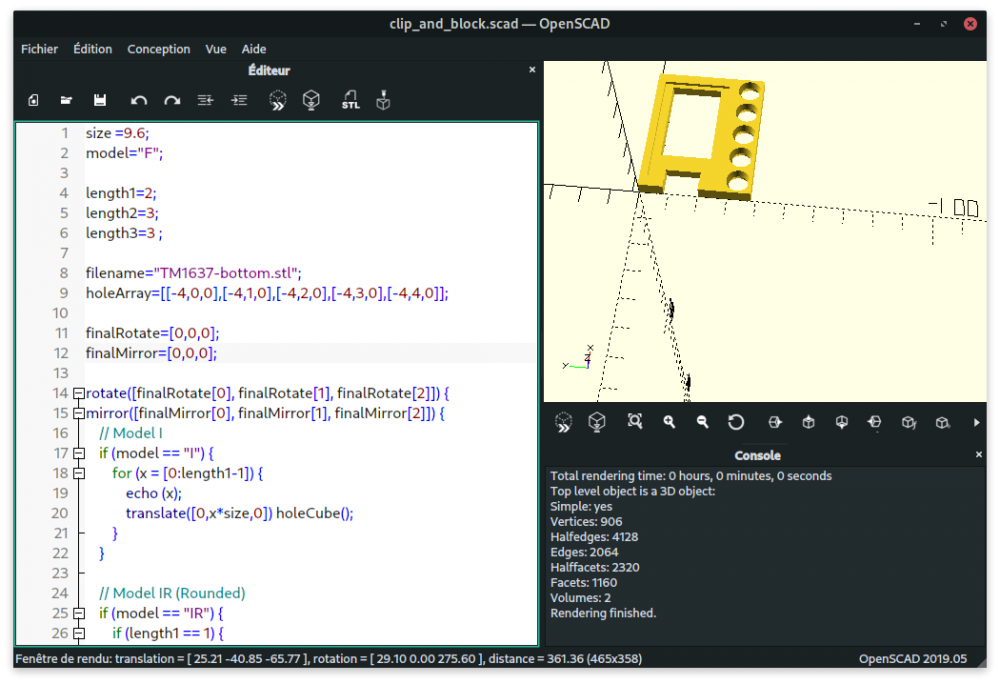1000x684 pixels.
Task: Show more viewport toolbar items arrow
Action: click(x=976, y=422)
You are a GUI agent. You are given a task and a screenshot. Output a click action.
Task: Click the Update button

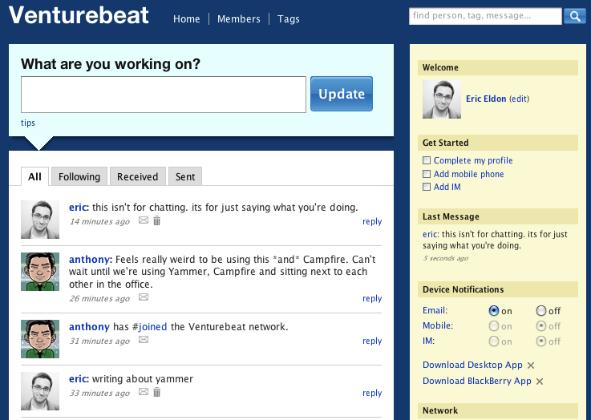(341, 94)
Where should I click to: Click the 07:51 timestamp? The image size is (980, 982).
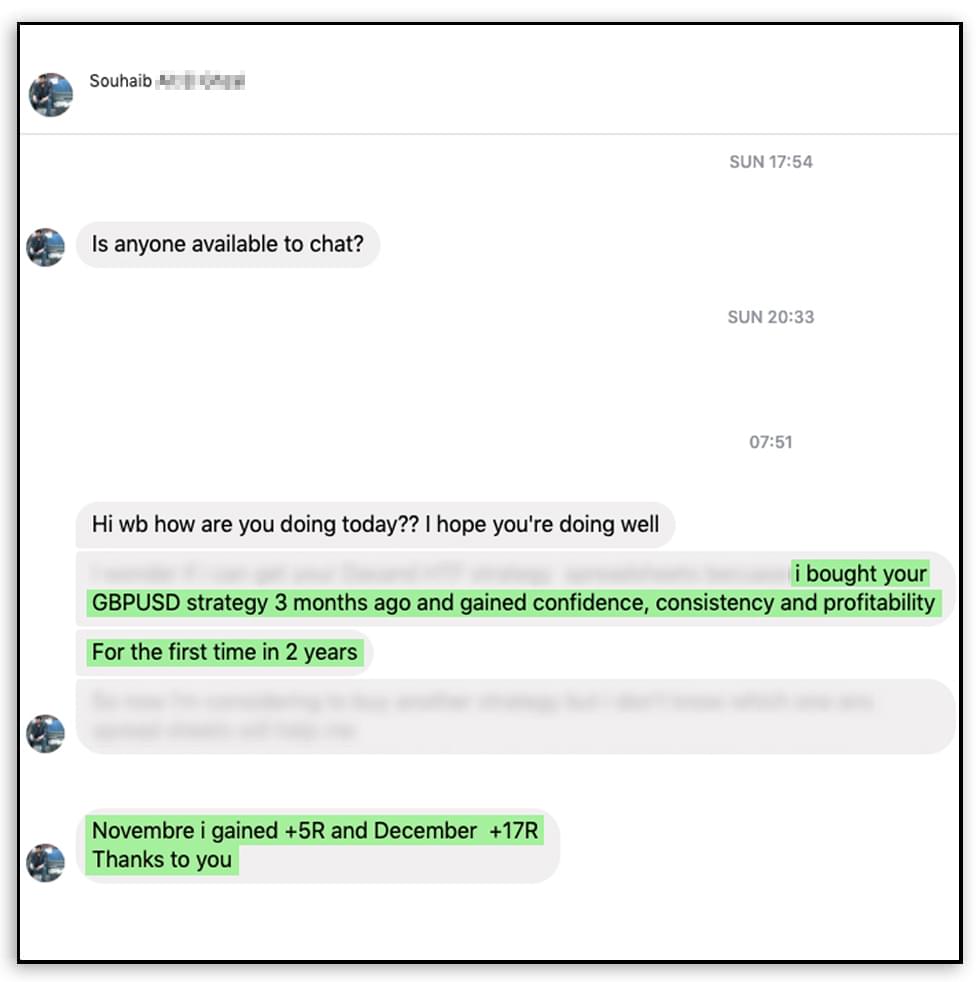(771, 442)
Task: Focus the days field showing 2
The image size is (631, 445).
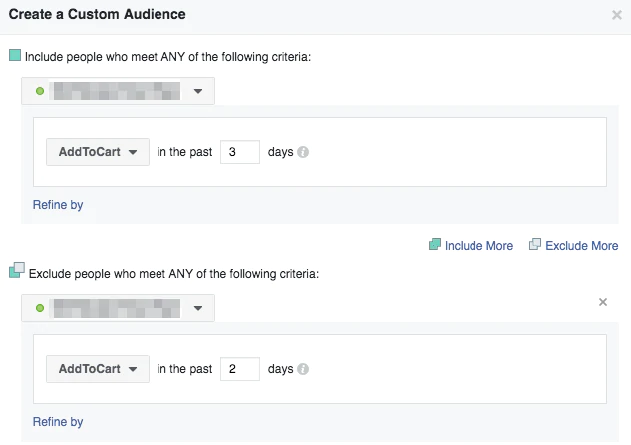Action: click(x=239, y=369)
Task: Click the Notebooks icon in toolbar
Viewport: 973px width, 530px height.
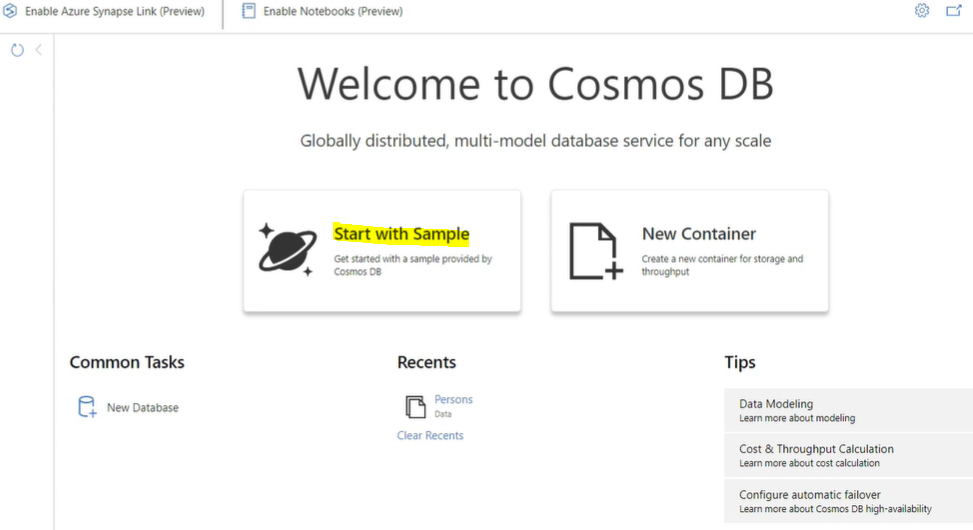Action: pos(249,12)
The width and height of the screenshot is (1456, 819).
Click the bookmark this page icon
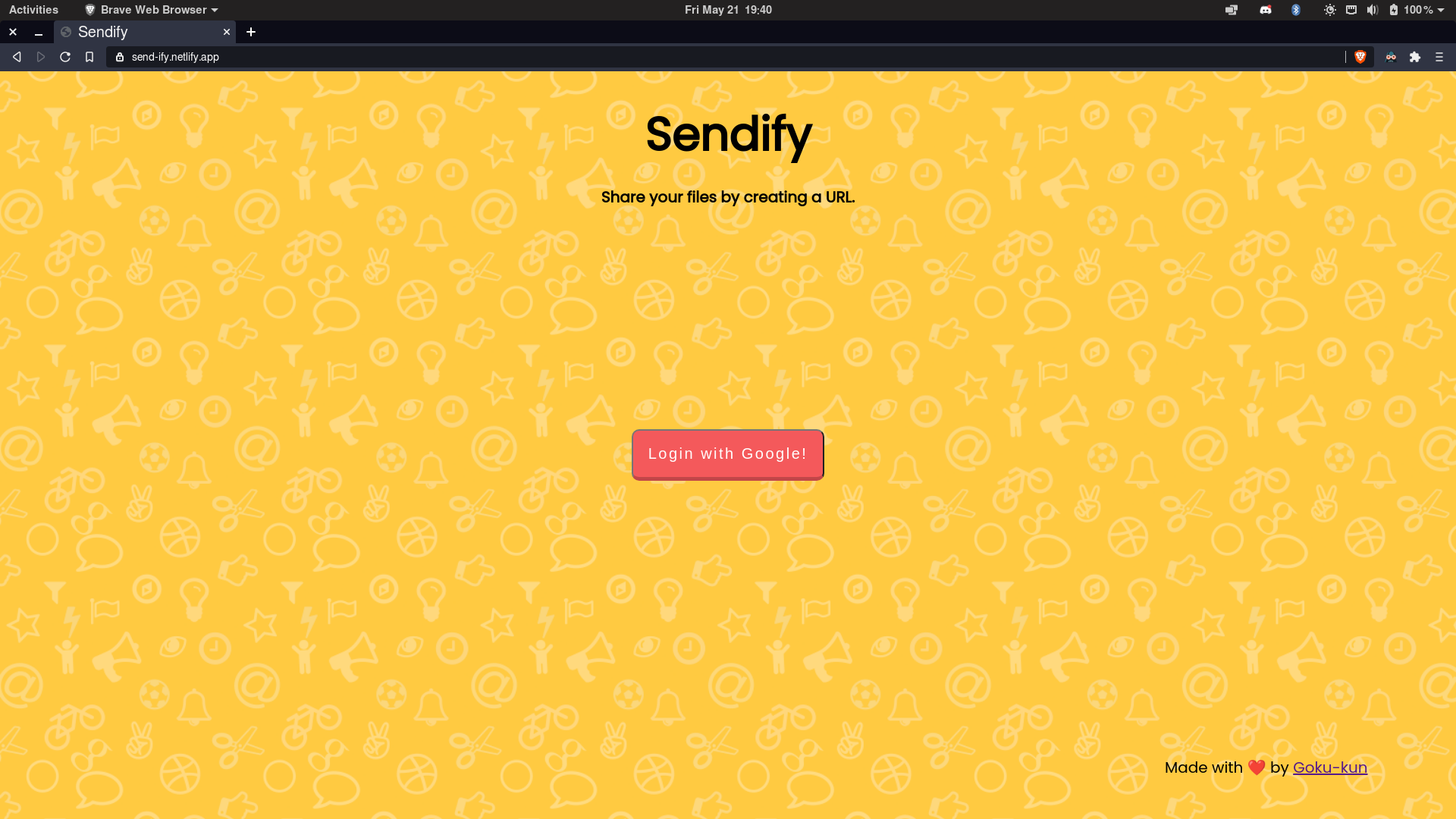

▬▬▬▬▬▬

- [Problem description]
Only lines from the one holding "The width and" through the last line of the entries above are wanted, both ends included, each retyped exactly; no pictures.

- [Written solution]
The width and height of the screenshot is (1456, 819).
Click the bookmark this page icon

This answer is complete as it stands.